Si por Andrés Manuel López Obrador hubiera sido, ni el Ejército mexicano ni la Guardia Nacional hubieran seguido las indicaciones del gobierno de Donald Trump, quien desde hace mucho tiempo tenía ubicado a Nemesio Oseguera, alias El Mencho. Tocó a la presidenta de México tomar esa decisión. En un comunicado la jefa de Prensa del gobierno de Estados Unidos declaró: «Estados Unidos brindó apoyo de inteligencia al gobierno mexicano para asistir en un operativo en Talpalpa, Jalisco, México, en el que se eliminó a Nemesio “El Mencho” Oseguera Cervantes, un infame capo de la droga y líder del Cártel Jalisco Nueva Generación.
»“El Mencho” era un objetivo prioritario para los gobiernos de México y Estados Unidos, por ser uno de los principales traficantes de fentanilo a nuestro país. El año pasado, el presidente Trump designó con razón al Cártel Jalisco Nueva Generación como Organización Terrorista Extranjera, porque eso es precisamente lo que es. En este operativo, tres miembros adicionales del cártel fueron asesinados, tres resultaron heridos y dos fueron arrestados.
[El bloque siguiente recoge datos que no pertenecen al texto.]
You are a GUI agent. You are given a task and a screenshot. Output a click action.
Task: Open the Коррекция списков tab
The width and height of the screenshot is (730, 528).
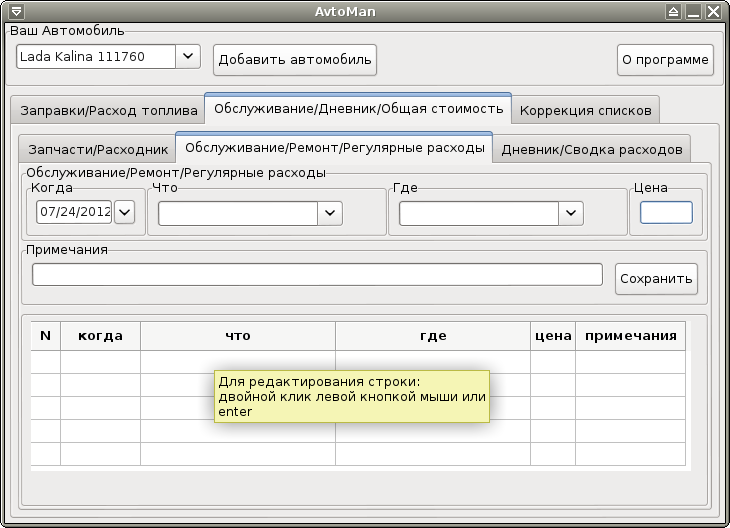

El presidente Trump ha sido muy claro: «Estados Unidos garantizará que los narcoterroristas que envían drogas letales a nuestra patria se vean obligados a enfrentar la ira de la justicia que merecen desde hace mucho tiempo. La administración Trump también elogia y agradece a los militares mexicanos por su cooperación y la exitosa ejecución de esta operación». Dice Karoline Leavitt que su gobierno elogia a los militares mexicanos por su “cooperación” en una operación que ellos tomaron en sus manos.